Raw data START

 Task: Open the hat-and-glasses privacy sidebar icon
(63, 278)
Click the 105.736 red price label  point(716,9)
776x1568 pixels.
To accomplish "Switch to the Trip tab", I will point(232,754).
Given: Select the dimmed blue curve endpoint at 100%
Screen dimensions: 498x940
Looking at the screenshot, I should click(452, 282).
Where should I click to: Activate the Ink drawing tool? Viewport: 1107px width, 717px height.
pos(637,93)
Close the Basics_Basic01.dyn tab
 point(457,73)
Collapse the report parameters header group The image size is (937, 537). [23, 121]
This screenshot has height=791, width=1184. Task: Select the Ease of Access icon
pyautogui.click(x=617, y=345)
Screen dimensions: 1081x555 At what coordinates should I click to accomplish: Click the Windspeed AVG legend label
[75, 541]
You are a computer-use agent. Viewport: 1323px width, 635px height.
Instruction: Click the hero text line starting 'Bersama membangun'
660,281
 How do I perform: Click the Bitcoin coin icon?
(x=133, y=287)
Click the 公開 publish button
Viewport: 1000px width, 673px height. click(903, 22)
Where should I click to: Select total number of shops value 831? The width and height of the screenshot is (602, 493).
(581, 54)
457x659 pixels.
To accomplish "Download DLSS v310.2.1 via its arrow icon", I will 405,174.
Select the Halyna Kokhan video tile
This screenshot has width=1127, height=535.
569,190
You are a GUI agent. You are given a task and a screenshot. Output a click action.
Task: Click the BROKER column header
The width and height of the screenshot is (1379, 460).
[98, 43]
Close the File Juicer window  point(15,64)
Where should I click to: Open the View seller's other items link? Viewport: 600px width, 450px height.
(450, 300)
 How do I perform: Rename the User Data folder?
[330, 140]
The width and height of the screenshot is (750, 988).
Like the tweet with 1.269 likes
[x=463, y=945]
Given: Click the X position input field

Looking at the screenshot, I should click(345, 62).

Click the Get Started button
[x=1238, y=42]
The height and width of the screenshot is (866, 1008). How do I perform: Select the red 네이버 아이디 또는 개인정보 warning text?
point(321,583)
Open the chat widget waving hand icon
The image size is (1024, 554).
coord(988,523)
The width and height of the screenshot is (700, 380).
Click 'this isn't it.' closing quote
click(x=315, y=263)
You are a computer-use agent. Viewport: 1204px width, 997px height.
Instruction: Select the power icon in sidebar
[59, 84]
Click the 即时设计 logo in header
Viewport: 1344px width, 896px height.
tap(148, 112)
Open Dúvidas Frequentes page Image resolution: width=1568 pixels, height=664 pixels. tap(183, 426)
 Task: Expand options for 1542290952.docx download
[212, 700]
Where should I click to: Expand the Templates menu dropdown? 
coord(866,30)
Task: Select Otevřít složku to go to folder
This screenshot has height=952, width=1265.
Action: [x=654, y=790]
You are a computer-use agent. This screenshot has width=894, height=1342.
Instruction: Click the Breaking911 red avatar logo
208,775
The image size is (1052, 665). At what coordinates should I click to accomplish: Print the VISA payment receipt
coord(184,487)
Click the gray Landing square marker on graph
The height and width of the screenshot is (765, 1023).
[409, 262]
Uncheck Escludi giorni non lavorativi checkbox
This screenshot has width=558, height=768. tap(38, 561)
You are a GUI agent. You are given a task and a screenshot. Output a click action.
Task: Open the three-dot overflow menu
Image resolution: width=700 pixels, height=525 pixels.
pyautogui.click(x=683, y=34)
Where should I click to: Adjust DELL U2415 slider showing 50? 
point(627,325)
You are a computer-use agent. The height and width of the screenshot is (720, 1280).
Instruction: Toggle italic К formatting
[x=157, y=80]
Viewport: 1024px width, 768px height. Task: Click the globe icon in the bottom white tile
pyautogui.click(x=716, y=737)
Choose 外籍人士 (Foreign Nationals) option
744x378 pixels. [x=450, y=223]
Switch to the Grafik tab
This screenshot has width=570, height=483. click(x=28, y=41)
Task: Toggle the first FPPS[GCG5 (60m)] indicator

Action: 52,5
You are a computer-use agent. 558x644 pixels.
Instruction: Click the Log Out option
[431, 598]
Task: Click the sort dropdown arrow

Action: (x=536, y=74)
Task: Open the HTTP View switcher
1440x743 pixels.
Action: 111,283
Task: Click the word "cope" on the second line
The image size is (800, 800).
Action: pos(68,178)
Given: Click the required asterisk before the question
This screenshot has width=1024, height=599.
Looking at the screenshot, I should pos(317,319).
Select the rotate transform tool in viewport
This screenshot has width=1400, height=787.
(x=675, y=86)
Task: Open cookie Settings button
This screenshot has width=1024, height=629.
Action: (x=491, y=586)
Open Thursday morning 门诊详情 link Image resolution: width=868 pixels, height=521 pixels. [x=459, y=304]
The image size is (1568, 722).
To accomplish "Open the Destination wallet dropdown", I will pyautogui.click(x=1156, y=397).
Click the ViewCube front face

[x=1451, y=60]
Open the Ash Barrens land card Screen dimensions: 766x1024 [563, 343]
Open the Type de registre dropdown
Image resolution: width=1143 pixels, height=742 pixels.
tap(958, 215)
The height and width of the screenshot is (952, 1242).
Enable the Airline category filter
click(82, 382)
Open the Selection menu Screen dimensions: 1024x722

Raw data END

> _Task details_
Word for word, please print every line from the beginning of the records to the line bearing "457x659 pixels.", counting both ends and stopping there.

> _Answer to the problem_
 Task: Open the hat-and-glasses privacy sidebar icon
(63, 278)
Click the 105.736 red price label  point(716,9)
776x1568 pixels.
To accomplish "Switch to the Trip tab", I will point(232,754).
Given: Select the dimmed blue curve endpoint at 100%
Screen dimensions: 498x940
Looking at the screenshot, I should click(452, 282).
Where should I click to: Activate the Ink drawing tool? Viewport: 1107px width, 717px height.
pos(637,93)
Close the Basics_Basic01.dyn tab
 point(457,73)
Collapse the report parameters header group The image size is (937, 537). [23, 121]
This screenshot has height=791, width=1184. Task: Select the Ease of Access icon
pyautogui.click(x=617, y=345)
Screen dimensions: 1081x555 At what coordinates should I click to accomplish: Click the Windspeed AVG legend label
[75, 541]
You are a computer-use agent. Viewport: 1323px width, 635px height.
Instruction: Click the hero text line starting 'Bersama membangun'
660,281
 How do I perform: Click the Bitcoin coin icon?
(x=133, y=287)
Click the 公開 publish button
Viewport: 1000px width, 673px height. click(903, 22)
Where should I click to: Select total number of shops value 831? The width and height of the screenshot is (602, 493).
(581, 54)
457x659 pixels.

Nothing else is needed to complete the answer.